This case involves a woman whose roommate accessed and shared her sensitive medical records without her consent. Leading up to the event, the woman and her roommate had gotten into a dispute. Because of this dispute, the roommate vengefully logged into the plaintiff’s online records using easily-ascertainable personal information and sent the medical records to the woman’s partner. The records contained information regarding the woman’s history of an incurable sexually transmitted disease which her partner was unaware of. It was alleged that the hospital was negligent in providing sufficient security barriers for accessing sensitive records. An expert in electronic health records was consulted to determine if the hospital was in violation of any regulations that may have forbidden certain information from being accessible online.
Question(s) For Expert Witness
- 1. Please briefly discuss your background with electronic health records.
- 2. Have you encountered a similar scenario in your practice? How are such cases typically prevented?
Expert Witness Response E-070077
I have been involved with electronic healthcare records (EHR) as an end user, analyst, and administrator for 30+ years. This covers the spectrum of EHR – configuration, support, technical components, and clinical workflows, among others. I have not encountered an external security breach but several internal security breaches at a hospital with individuals accessing medical records beyond their scope of practice – lab data, medical histories, and medications. For internal user access issues, different security access rights can be created to limit what a user can access. However, this doesn’t stop someone with appropriate rights from looking at a patient they shouldn’t be accessing. HIPAA privacy and security rules provide a framework that hospitals are held accountable to.

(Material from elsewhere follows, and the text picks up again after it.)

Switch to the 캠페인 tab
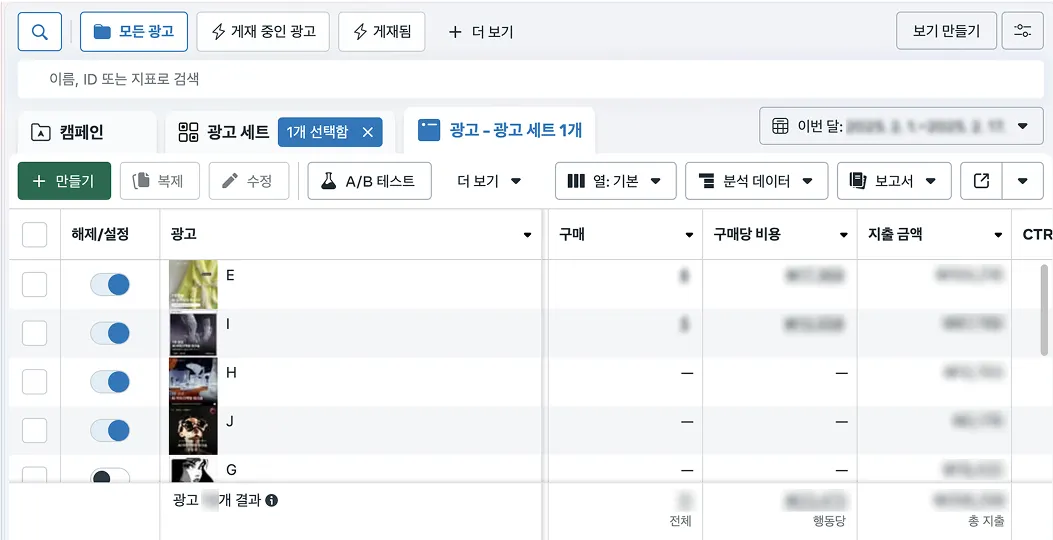1053x540 pixels. coord(83,132)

Expert Witness Response E-088037
I have worked in healthcare for the last 6 years in roles responsible for securing the privacy and security of electronic health records. Prior to working in healthcare directly, I was a consultant and consulted with several different health systems. In the practices, I have worked at similar scenarios have either occurred or been feared. Prevention schemes include requiring in-person registration for online access to health records or requiring knowledge of a patient’s electronic medical record number, found on bills but not commonly known to family members, in addition to other more easily accessed information like social security number. A persistent adversary seeking access to an online medical record has a wide variety of approaches they can take depending on how determined they are so prevention may not always be possible while still meeting federal mandates around making these records accessible online.